A big new idea for the new government to burst the energy thought bubble and secure the investment needed for the UK’s clean energy revolution would be to focus on the language of productivity, competitiveness and sustainable growth, through more efficient use of resources.
For more, please read the ‘The Edge: How competition for resources is pushing the world, and its climate to the brink – and what we can do about it’.
To learn more about investing in energy efficiency, visit the website of the SDCL Energy Efficiency Income Trust plc, or SDCL Group.
Picture credit: ChatGPT 4o
SDCL was named ‘ESG Investor of the Year’ 2024 by Business Green
SDCL Energy Efficiency Income Trust plc was named ‘Renewables Fund of the Year’ 2024 by Environmental Finance
Andy -- Google "...Scott McKie -- POD MOD..." The article is the first one to come up.
It's on the "Rex Research website, along with my US Patent.
As usual -- "... people are entitled to their opinions -- but they are not entitled to their own facts.
Yours might be an "uninformed opinion".
It is indeed good the read about the London Edge Fund Mr.
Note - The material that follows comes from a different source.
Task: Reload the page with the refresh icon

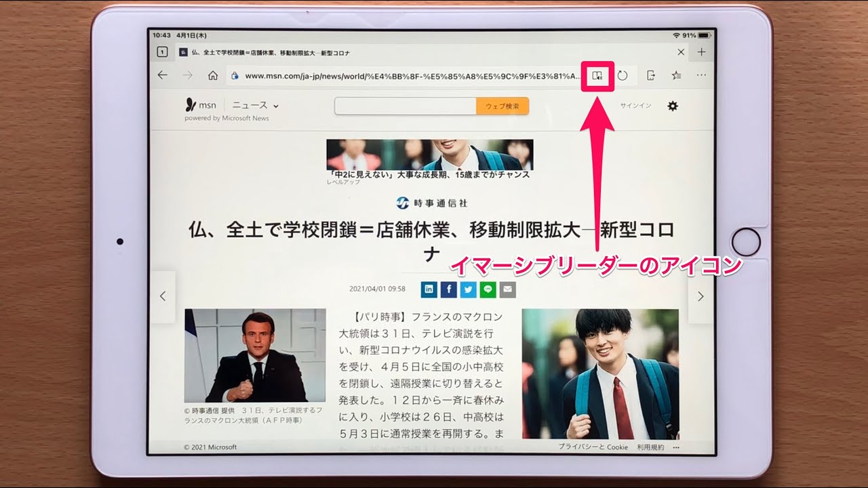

Maxwell -- but there is a "fly in the ointment" that you might not like.
A US invented / US developed / and US Patented / solid-state electric power supply - called the POD MOD - already exists -- and it can be fitted into the power utility connection box in each home in London.
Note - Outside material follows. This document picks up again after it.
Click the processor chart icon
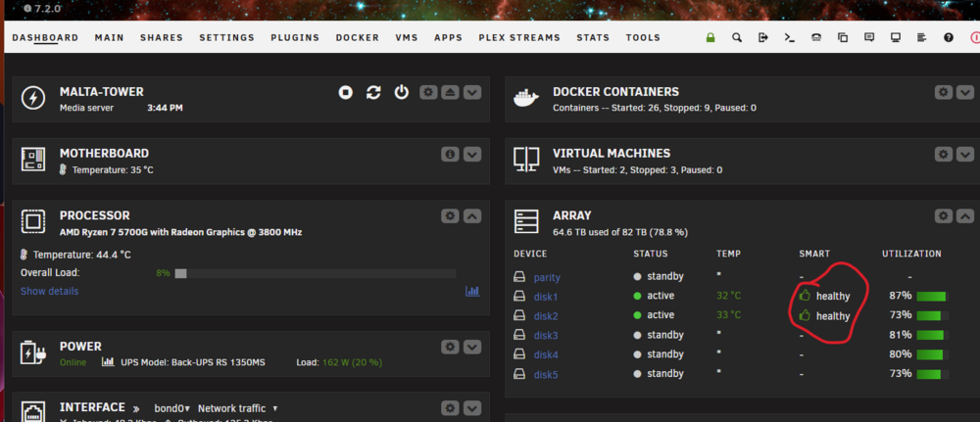Image resolution: width=980 pixels, height=422 pixels. [x=472, y=291]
It has the ability to cleanly / "electronically produce" / all of the 230 VAC / 50 Hz electricity each home will every need - up tp 100 Amps per unit.
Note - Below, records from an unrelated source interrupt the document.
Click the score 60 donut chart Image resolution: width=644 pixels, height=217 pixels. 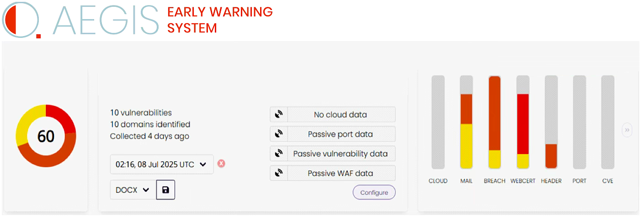tap(46, 136)
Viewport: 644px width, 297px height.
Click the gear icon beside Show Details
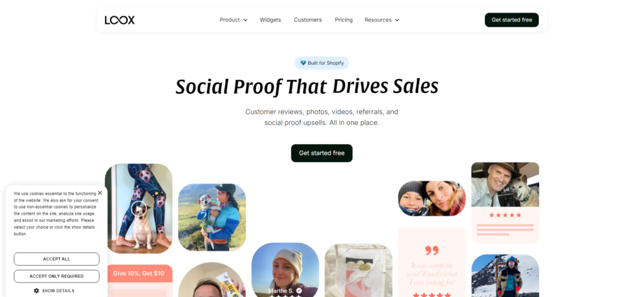[36, 291]
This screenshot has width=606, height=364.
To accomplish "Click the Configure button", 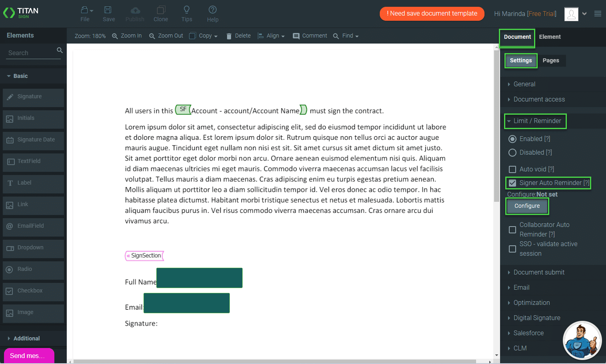I will click(527, 206).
The rules that are presently in place - throughout the UK - is that the home owner "has the say" on which power source is to be used to power the location - not the utility.
How to I know this?
I've had a London based "silent partner" in the POD MOD Project -- since 2009 -- and he will remain unknown.
But he was the one that demonstrated - over Zoom -- that a standard POD MOD power unit, set to 230 VAC / 50 Hz power can easily fit inside the cabinet.
If your program is truly serious about making things better in London - then you might want to think about joining the process of getting POD MOD units placed into London homes and office spaces:
--- because the long-term lease price - will be at an equivalent to the proposed $0.10 "per hour / $72 per 30 day month - instead of the ever-increasing "per kW/Hr. rate presently in place.
The POD MOD, being small / lightweight / inexpensive to produce - and modular -- can be connected in multiples - to "collectively power", or retrofit-repower anything "stationary" up to existing high voltage electric power plants - to retrofitting-repowering any battery or internal combustion engine powered vehicle - of any size, shape, or weight - "movable" vehicles - including up to hi-bypass jet powered private or commercial aircraft.
The information on the POD MOD is being sent - by request - to Mr. Stark - for his consideration, for the new GB Energy company.